Lester Flatt Biography, Life, Interesting Facts


Pioneering bluegrass musician and guitarist Lester Raymond Flatt was born on June 19, 1914, in Duncan's Chapel, Overton County, Tennessee, the United States of America to parents Isaac Columbus Flatt and Nannie Mae Haney. His father was a poor sharecropper, and Lester was one among the nine children of his parents. Lester grew up in an environment of poverty where every member of the family used to contribute their share of job and was habituated to working hard.

However, the hard work and the difficult times did not deter the family members in any way from unwinding themselves during their little free time singing and playing various kinds of musical instruments to their heart’s content. Both parents of Lester Flatt were accomplished banjo players and used to play the instrument in the traditional claw hammer or trailing style.

Besides, his father played the fiddle as well. Evolved in such a musical environment, Lester gradually developed an affinity towards guitar and blossomed into a promising guitarist by the age of ten. He began playing guitar while singing in local church choirs and honed his skills by comparing those with songs aired on radios.



At the age of seventeen, Lester Flatt began working in a textile mill and continued to work there throughout the decade when the Great Depression of the 1930s was at its peak devastating the lives of the ordinary people by ruining the economy. He along with his newly-wed wife was devoted entirely to music and during their free time they played and composed music to satisfy their passion. The couple started performing as a duo and tried to emulate their idol and the local favorite pair of Charlie and Bill Monroe.

Lester had to pull out of his textile mill job by the end of the 1930s as he was diagnosed with rheumatoid arthritis. As such, he concentrated fully on his music career. With Clyde Moody, an erstwhile associate of Bill Monroe’s band, he formed a new group called ‘Happy-Go-Lucky Boys.’ In 1943, he joined ‘The Kentucky Pardners,’ after being invited by its founder Charlie Monroe, older brother of Bill Monroe.

Around the mid-1940s, Lester Flatt became a member of Bill Monroe's Blue Grass Boys. He came into prominence in his first appearance for the Blue Grass Boys at the quintessential Grand Ole Opry as a lead singer-cum-guitarist in 1945.

In 1948, he parted with the Blue Grass Boys and formed his band named ‘Foggy Mountain Boys’ along with another Blue Grass Boys alumnus Earl Scruggs, an innovative and extremely talented banjo player. The duo and The Foggy Mountain Boys dominated the prevalent music scenario for the next 20 years and became one of the leading and prosperous bands in the bluegrass genre.

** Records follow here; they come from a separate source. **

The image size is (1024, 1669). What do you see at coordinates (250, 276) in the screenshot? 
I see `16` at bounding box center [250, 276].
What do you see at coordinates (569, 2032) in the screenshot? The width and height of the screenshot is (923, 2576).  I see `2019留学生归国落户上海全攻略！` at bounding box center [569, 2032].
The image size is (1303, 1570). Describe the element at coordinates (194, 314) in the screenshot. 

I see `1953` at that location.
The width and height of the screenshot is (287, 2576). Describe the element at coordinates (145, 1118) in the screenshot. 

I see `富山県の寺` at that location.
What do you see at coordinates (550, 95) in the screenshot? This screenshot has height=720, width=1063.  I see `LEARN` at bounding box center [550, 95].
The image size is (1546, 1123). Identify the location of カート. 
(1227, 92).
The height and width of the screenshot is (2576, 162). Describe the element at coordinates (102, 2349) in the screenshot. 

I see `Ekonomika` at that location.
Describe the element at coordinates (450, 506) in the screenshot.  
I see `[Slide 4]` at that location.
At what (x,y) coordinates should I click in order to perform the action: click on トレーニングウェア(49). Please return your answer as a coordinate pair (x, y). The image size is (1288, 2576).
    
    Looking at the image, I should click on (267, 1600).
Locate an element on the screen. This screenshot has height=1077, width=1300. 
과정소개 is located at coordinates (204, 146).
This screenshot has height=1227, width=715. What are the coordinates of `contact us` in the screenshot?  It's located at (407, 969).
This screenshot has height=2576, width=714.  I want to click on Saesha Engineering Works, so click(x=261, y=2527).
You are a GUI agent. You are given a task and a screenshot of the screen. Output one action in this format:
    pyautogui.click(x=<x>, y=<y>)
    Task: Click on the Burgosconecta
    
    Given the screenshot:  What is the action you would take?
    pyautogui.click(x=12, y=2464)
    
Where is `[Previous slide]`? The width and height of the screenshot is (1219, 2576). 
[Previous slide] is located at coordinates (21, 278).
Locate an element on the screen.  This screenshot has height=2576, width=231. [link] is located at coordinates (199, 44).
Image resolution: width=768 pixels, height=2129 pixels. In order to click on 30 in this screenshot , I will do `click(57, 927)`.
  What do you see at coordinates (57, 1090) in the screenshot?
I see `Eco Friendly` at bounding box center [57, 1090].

After their initial success during the 1950s, Lester and Scruggs went forward with their band with renewed vigor and successfully claimed the position of the most sought after popular bluegrass band in the entire United States of America. They released several hits on the Billboard charts rewriting the history of bluegrass music genre. They found equal success in both Pop as well as Country music scenarios.

Some of their most notable and memorable works were based on theme songs and advertising jingles. ‘Foggy Mountain Break,’ a theme song composed and performed by the duo was used in the 1967 film Bonnie and Clyde in its iconic chase scenes. The album ‘Earl Scruggs and Friends’ released in 2001 contained a modified version of the ‘Foggy Mountain Break,’ and the track won a Grammy Award for its excellence.

One of their most famous works is a theme song titled “The Ballad of Jed Clampett.” It was written and composed for a television show titled “The Beverly Hillbillies.” It remained at the top of the Billboard Country song charts for several weeks and also climbed to the Top of the pop chart as well.

The duo parted ways in 1969 after having delivered a number of original hit songs in both pop and country music category and also performed in numerous orchestras including the Newport Folk Festival in 1959 and at a sold-out concert at the iconic Carnegie Hall of the New York City.

Lester Flatt launched his band, Lester Flatt and the Nashville Grass after the disbanding of The Foggy Mountain Boys and continued to remain favorite among the bluegrass puritans. He maintained a safe distance from the growing influence of the Rock n’ Roll genre which delighted his purist music fan followings.



Lester Flatt married singer Gladys Stacey on October 3, 1931, at the premature age of seventeen. The couple remained unseparated till his last breath and continued to compose music together for decades during their marital life. He breathed his last on May 11, 1979, upon suffering a cardiac arrest in his home at Nashville, Tennessee. In 1985, he was posthumously inducted into the Country Music Hall of Fame.